= Lower risk =

Former IUCN Red List category

v2.3 of the IUCN Red List categories, circa 1994–2000, which included the "Lower Risk" classification.

Lower risk was a classification formerly used by the IUCN Red List, which is still found in some older assessments. It has been superseded by the Least Concern and Near Threatened classifications. Species are classified into one of nine Red List Categories: extinct, extinct in the wild, critically endangered, endangered, vulnerable, near threatened, least concern, data deficient, and not evaluated.

The IUCN defined an animal with the conservation status of lower risk is one with populations levels high enough to ensure its survival. Animals with this status did not qualify as being threatened or extinct.
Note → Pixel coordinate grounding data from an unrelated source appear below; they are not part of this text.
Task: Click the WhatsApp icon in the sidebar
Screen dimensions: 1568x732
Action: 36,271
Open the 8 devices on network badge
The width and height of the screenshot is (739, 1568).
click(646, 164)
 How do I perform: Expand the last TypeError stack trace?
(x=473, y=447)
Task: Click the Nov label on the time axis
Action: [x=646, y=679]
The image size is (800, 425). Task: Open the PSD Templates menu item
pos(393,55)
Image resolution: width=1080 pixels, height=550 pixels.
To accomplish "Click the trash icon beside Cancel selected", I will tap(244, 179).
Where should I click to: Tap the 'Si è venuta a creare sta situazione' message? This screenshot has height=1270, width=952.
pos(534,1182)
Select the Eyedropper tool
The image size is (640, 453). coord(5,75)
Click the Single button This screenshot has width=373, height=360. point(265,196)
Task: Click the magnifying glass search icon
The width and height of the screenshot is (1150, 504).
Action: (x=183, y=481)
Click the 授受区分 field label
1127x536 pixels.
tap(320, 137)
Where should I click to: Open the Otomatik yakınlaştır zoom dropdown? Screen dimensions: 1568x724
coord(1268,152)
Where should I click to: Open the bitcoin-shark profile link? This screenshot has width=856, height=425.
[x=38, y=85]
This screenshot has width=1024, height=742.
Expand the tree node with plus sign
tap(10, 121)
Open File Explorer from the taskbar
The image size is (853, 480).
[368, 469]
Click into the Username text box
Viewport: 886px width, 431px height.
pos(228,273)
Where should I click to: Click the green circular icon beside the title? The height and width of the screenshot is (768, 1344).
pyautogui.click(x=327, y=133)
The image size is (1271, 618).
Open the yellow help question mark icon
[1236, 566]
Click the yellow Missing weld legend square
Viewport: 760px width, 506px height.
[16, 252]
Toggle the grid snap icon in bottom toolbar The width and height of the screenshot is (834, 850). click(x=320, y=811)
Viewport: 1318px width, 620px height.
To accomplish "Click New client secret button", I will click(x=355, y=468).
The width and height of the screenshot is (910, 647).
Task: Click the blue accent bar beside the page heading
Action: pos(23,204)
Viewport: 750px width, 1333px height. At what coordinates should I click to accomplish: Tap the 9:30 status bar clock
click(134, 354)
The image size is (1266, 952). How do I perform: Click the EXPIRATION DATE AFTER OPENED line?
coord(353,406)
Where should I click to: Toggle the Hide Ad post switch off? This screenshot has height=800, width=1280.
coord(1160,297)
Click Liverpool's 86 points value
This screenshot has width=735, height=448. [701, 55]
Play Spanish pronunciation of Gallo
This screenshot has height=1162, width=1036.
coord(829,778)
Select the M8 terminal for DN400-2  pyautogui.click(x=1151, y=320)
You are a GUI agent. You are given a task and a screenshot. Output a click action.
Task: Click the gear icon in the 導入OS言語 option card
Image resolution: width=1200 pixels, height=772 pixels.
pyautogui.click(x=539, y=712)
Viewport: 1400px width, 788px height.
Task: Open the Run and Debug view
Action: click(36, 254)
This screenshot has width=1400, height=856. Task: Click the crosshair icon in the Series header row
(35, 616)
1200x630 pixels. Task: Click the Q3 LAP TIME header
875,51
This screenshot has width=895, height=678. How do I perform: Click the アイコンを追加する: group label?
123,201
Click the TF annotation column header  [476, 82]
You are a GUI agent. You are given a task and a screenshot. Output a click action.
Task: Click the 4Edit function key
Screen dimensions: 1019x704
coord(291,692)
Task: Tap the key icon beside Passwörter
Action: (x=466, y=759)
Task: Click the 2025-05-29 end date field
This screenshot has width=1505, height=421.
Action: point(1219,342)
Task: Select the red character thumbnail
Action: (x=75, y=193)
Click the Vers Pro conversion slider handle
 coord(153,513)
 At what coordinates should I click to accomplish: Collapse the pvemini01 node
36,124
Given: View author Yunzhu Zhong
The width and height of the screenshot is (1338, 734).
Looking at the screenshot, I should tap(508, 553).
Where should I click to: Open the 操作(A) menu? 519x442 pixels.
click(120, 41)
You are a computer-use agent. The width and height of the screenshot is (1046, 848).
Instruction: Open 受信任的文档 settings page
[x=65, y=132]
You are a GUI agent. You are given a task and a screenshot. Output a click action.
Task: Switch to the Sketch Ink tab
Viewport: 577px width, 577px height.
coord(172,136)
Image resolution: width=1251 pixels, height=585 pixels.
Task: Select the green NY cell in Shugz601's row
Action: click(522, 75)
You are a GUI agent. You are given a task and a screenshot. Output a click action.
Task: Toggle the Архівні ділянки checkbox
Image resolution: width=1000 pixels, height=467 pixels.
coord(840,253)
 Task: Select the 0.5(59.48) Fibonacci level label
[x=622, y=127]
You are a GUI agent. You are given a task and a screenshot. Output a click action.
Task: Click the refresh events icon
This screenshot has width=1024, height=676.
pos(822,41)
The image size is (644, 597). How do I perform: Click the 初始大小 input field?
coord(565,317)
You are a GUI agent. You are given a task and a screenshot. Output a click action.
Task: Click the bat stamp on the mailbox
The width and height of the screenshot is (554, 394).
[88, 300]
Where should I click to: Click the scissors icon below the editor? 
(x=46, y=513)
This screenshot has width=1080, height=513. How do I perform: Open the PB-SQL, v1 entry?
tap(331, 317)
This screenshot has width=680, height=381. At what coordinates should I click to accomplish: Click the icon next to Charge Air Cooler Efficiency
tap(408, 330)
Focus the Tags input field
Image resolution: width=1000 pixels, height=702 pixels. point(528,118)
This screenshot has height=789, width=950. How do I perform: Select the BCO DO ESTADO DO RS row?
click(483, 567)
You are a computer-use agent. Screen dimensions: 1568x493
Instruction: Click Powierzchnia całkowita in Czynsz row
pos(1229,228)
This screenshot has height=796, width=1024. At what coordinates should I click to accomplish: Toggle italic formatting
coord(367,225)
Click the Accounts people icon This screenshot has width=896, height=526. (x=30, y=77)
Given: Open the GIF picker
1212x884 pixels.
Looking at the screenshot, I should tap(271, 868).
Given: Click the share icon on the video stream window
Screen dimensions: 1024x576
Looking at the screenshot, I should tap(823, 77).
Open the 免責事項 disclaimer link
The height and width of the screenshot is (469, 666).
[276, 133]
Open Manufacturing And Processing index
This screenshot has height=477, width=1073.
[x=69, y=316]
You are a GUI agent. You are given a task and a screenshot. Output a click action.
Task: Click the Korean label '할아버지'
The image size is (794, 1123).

However, natural disasters or certain human activities would cause them to change to either of these classifications.

When it was in use, this classification was sub-divided into three categories:
- Conservation dependent (LR/cd) - where cessation of current conservation measures may result in it being classified at a higher risk level.
- Near threatened (LR/nt) - may become vulnerable to endangerment in the near future but not meeting the criteria.
- Least concern (LR/nt) - where neither of the two above apply.

In the current version of the IUCN Red List Categories and Criteria, version 3.1, used since 2001, the conservation dependent (LR/cd) assessment was removed. In the new version, species which would have been assessed as conservation dependent are assessed as near threatened (NT). However, until a new assessment is made species keep their original v2.3 status, so some species which have not been reassessed retain a conservation dependent (LR/cd) status.

Assessments of species which are currently assigned any of the Lower Risk conservation status are now all flagged as "out of date", which is displayed as a "Needs updating" annotation on the Red List website. This indicates a reassessment has not been made in over 10 years for the species, exceeding the maximum time span between reassessments aimed for by the IUCN.

The IUCN Green Status, formalized in 2020, reintroduced an assessment of conservation dependence, with a metric assessed separately to the Red List category.